Baba was tired and sleepy but afraid to close his eyes. After all, the same murderer could knife him in his sleep. He wrapped a large blanket around himself and paced around the pile in the dark to keep awake. He was suddenly falling. Baba screamed in terror and called for his mother in Judi, “Ahhhhhh! Mava, Mava …” He landed at the bottom of a ditch he had not seen in the dark and recited his
shema
, expecting death to take him. Scratched but unharmed, he decided that the fall could be a good omen. No one would look for him in the hole, and, if the robbers came by, they could steal the merchandise and disappear.
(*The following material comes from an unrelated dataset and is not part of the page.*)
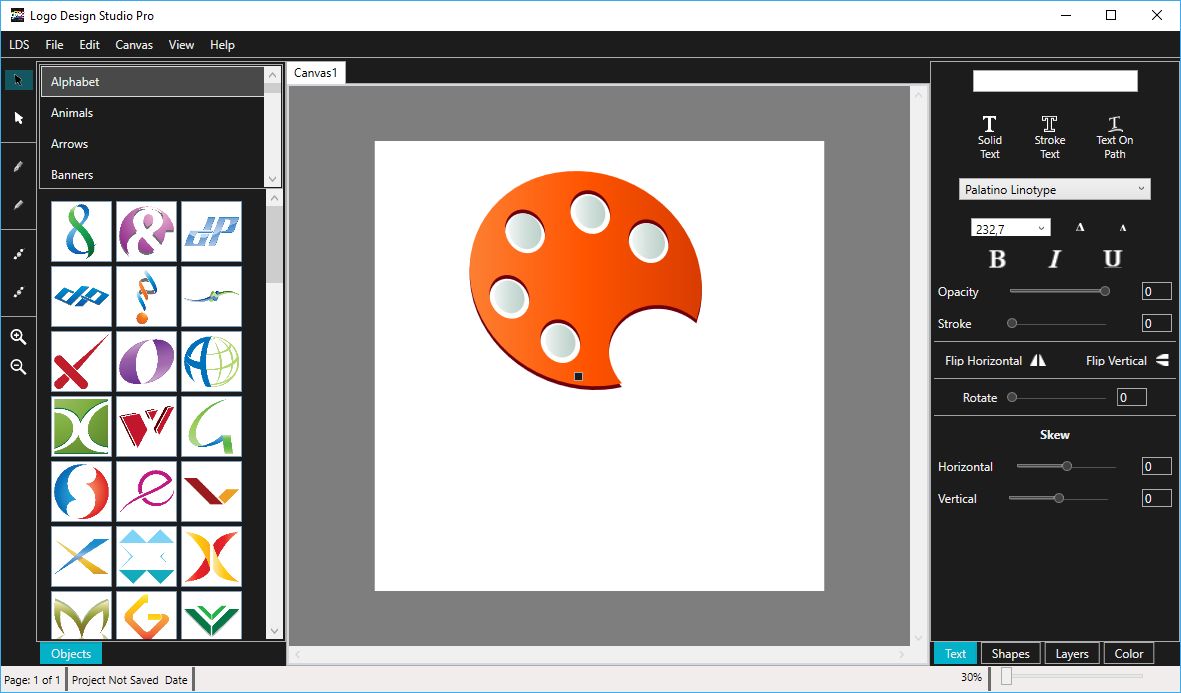Viewport: 1181px width, 693px height.
Task: Toggle Italic text formatting
Action: [1054, 260]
He wrapped the blanket tighter around himself and surrendered to an uneasy sleep, in which wild beasts roamed the
biaboon;
black scorpions crawled on his blanket with their venomous tails on their backs; and bandits with black headpieces covering their faces galloped on fast horses toward him with shining eyes and drawn curved swords.

In the early hours of dawn, my father awoke sweaty with a jolt, screaming, thinking that an animal was pulling on him. But it was only his boss shaking him.
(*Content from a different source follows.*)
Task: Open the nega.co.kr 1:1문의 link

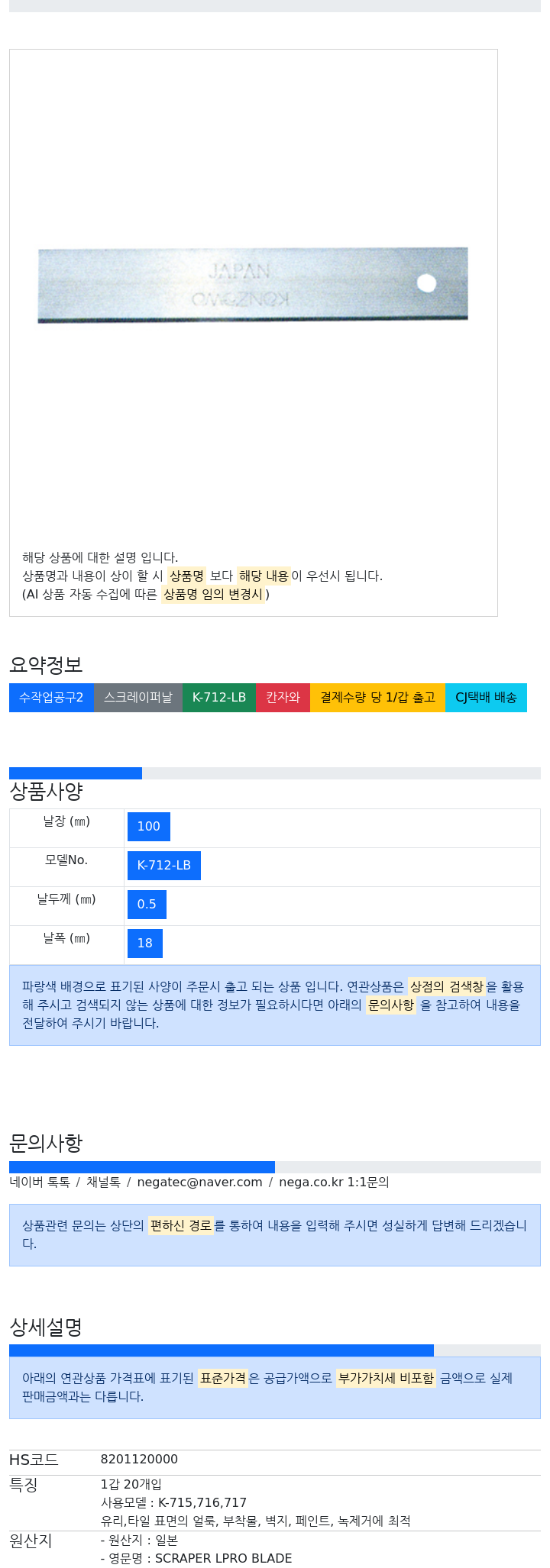Action: tap(334, 1182)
“Wake up, wake up, Esghel. We have to load the donkeys.”

“I thought you had been killed,” my father said, confused, but elated. “What happened? Why didn’t you come back for me?”

The man had rushed to the gate of the village to convince the gate-keeper to allow him extra time. But the doors were already locked for the night and the gatekeeper, along with the peasants and their animals, had retreated within the enclosure. It was too dark for him to find his way back. So he had lain by the walls that surrounded the village and had gone to sleep. Baba and his boss threw the goods on the backs of the donkeys, striking their hinds with a stick as they advanced slowly to the open doors.

The following day was Friday and at sunset, Shabbat. As the sun disappeared behind the mountains on that first day in Bab-e Anar, my father along with the merchants prepared themselves to greet the Shabbat Queen. Other peddlers from the nearby villages joined them to make the gathering of ten men necessary for praying. They washed themselves in a stream and changed their dusty clothes. In the absence of women, they poured oil into two homemade clay vessels, put wicks through their narrow openings, lit them, and said the prayers that were women’s obligation. Then they sat cross-legged around a
sofreh
, a cloth spread on the ground. One of the men uncovered a bottle of homemade raisin wine from a hiding place. Since alcoholic drinks were forbidden in Islam, the merchants
had to be careful not to insult the local villagers. Two long flat breads were set on the table. They stood and softly said the
kiddush
, the prayer over wine in Hebrew, careful that their voices should not reach outside their hut. They washed their hands and said the prayers over bread. For the first time, my father ate a Shabbat meal away from the soothing sound of my grandfather’s prayers and the aromatic dishes that were his mother’s Sabbath specialty, and he used all his energy not to break down and cry.